As for the Moto G4 Plus. the difference can be seen instantly. The phone is able to show much more of the scene by virtue of its larger sensor capturing more light. You can see details on the right side of the frame and in the distance that are obscured on the normal Moto G4 due to its dark exposure. The level of detail and sharpness is also improved, and the photo is actually much better than what you'll get on Google's latest Nexus devices with the HDR+ mode disabled.
Moto G4 Plus
The Moto G4 suffers from the same blurry output in this next test as it did in the previous one. However, in this circumstance the brighter exposure of the images means that the color noise on the 2015 Moto G is much more distracting, and so I would probably opt for the Moto G4's image this time around. As for the Moto G4 Plus, there is an improvement over the normal Moto G4 but not to the same degree as the previous image as both phones manage a similar exposure in the scene. What is clear is that the Moto G4 Plus isn't using the same heavy noise reduction that smears away detail, leading to a slightly noisier but also much more detailed result.
Overall, I think the Moto G4 provides acceptable image quality for a $200 smartphone. IMX214 is definitely showing its age, although it's funny how Google's less-than-optimal image processing leaves the Nexus 6 with worse image quality despite having a much more powerful SoC and OIS paired with the same sensor. The Moto G4 does outperform the Huawei Honor 5X, which has been my general recommendation at this price point. As for the Moto G4 Plus, it has surprised me in how well it performs for a $250 smartphone. The low-light image quality is much better than any other $200-300 device that I've personally used, and I think it's definitely worth the $50 if you're a user who likes to take a lot of photos but is on a tighter budget for a smartphone.

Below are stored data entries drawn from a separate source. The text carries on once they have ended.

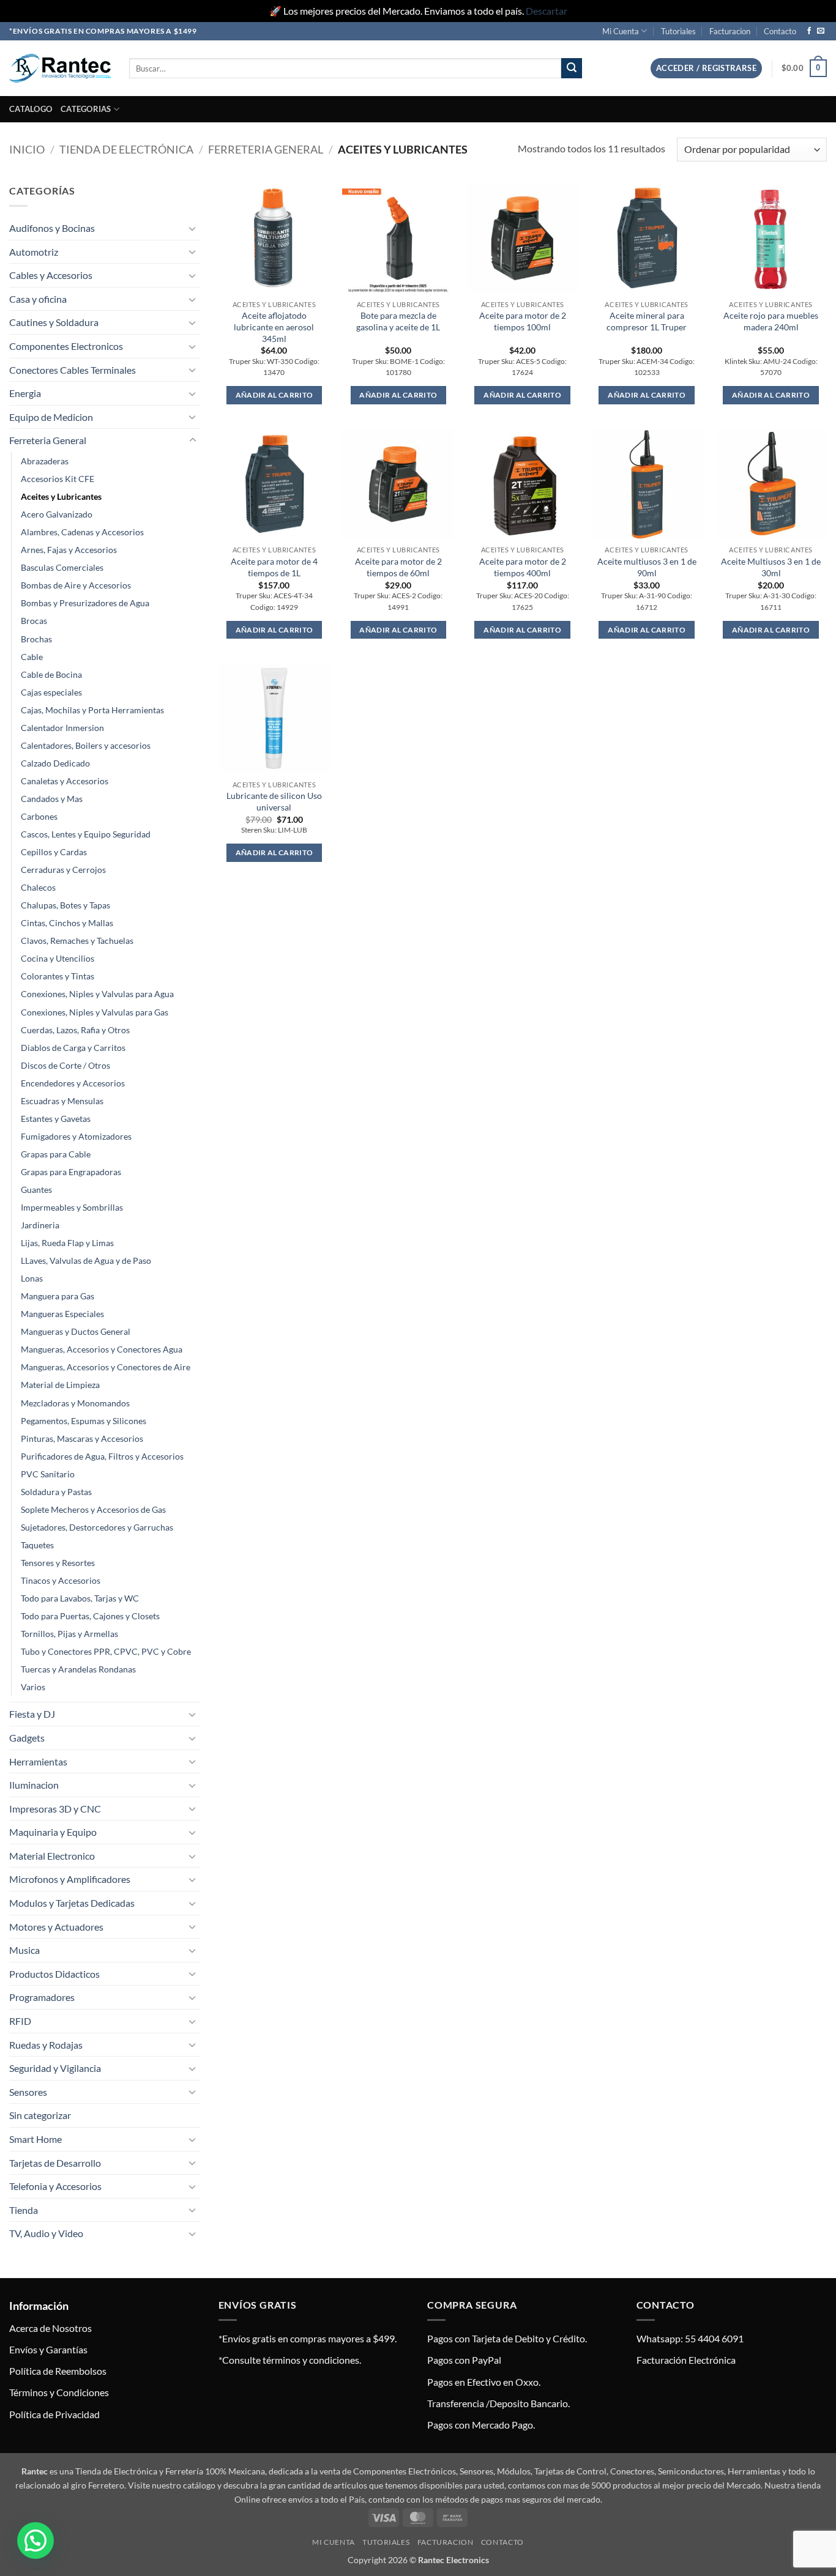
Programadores (42, 1997)
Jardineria (40, 1225)
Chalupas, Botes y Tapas (65, 905)
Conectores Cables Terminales (72, 370)
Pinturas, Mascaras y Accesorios (82, 1438)
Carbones (39, 816)
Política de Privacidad (54, 2414)
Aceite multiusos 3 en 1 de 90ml (646, 567)
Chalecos (38, 887)
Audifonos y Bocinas (52, 228)
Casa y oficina (38, 299)
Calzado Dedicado (55, 763)
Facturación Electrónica (686, 2360)
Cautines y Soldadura (54, 322)
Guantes (36, 1189)
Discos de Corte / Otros (65, 1065)
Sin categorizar (40, 2115)
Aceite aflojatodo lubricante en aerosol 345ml (274, 326)
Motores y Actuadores (56, 1926)
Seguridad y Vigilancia (55, 2068)
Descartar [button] (546, 11)
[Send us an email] (820, 31)
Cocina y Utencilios (57, 958)
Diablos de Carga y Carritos (73, 1047)
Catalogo (30, 109)
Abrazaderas (45, 461)
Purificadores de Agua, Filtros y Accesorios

Both the Moto G4 and G4 Plus can record 1080p video at 30fps. I've opted to do my test with the Moto G4 Plus, but in general there's not really any difference between the two. If you decided to do video recording at night the circumstances may change due the G4 Plus's larger sensor, but I don't think either phone is going to produce any sort of usable video at night.
The Moto G4's video quality is acceptable for a mid-range device, but there's nothing exceptional about it. Video is encoded using the H.264 High profile, with an average video bitrate of 17Mbps. It's good to see devices leaving behind the H.264 Baseline profile, which was used by several devices last year and is missing many features that can improve video quality at a given bitrate. The audio is a 96kb/s stereo track. In general, the video isn't too detailed, but Motorola does a good job of managing the exposure and maintaining a smooth frame rate, both of which have been issues on inexpensive smartphones in the past.